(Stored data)
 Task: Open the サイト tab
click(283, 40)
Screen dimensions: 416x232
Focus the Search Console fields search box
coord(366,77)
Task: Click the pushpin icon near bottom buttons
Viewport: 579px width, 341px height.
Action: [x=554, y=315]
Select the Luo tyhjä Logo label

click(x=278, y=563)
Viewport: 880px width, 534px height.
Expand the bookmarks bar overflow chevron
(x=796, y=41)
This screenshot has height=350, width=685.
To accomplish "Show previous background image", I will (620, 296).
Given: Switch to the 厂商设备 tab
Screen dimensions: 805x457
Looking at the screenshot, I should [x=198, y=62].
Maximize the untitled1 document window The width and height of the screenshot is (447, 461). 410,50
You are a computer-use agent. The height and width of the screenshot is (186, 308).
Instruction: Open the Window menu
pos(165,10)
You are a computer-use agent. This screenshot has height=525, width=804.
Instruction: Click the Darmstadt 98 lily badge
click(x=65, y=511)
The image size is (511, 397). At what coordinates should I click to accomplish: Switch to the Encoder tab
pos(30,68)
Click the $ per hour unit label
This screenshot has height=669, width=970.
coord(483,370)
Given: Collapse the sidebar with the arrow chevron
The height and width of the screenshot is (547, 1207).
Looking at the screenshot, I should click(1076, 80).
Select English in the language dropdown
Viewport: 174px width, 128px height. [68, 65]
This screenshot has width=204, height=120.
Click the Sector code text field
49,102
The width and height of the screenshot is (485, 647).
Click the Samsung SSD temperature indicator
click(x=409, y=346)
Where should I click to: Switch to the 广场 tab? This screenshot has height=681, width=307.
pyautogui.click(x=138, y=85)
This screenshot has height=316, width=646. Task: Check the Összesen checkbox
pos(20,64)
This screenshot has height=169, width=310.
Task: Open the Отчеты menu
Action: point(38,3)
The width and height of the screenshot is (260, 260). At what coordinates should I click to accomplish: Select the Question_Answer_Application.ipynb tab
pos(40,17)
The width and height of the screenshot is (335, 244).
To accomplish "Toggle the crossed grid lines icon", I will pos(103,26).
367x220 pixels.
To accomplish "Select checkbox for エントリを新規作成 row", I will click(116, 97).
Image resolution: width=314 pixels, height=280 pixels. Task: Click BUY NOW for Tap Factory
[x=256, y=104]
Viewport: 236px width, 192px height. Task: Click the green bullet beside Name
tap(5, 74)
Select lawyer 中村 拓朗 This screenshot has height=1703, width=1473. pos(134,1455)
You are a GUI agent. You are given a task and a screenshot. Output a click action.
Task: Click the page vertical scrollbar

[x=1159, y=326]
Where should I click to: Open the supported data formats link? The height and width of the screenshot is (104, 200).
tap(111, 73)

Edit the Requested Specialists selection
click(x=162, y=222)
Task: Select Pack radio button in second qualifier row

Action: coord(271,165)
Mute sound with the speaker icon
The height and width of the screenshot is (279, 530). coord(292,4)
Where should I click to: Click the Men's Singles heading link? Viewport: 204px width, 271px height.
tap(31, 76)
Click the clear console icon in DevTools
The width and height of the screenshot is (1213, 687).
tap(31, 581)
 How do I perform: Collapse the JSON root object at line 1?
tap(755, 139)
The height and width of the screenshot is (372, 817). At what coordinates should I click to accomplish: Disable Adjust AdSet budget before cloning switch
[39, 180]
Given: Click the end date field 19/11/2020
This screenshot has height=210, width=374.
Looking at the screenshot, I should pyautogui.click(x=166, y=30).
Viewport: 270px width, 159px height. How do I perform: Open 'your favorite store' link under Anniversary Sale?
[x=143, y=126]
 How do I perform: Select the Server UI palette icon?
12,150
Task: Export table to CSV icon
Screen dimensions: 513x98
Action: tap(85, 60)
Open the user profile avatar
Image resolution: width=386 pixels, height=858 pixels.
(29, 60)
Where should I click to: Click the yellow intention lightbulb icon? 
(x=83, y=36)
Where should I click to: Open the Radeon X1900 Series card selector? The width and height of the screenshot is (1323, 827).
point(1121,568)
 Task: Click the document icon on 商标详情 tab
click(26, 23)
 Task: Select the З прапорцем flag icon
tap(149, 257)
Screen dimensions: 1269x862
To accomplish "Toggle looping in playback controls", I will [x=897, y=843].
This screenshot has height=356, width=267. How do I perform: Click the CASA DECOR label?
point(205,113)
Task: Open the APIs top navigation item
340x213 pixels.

▶ _ABOUT THIS TASK_:
Scan the data above for the string "will" and copy each line where it appears.

▶ _RESULT_:
To accomplish "Show previous background image", I will (620, 296).
To accomplish "Toggle the crossed grid lines icon", I will pos(103,26).
To accomplish "Select checkbox for エントリを新規作成 row", I will click(116, 97).
To accomplish "Toggle looping in playback controls", I will [x=897, y=843].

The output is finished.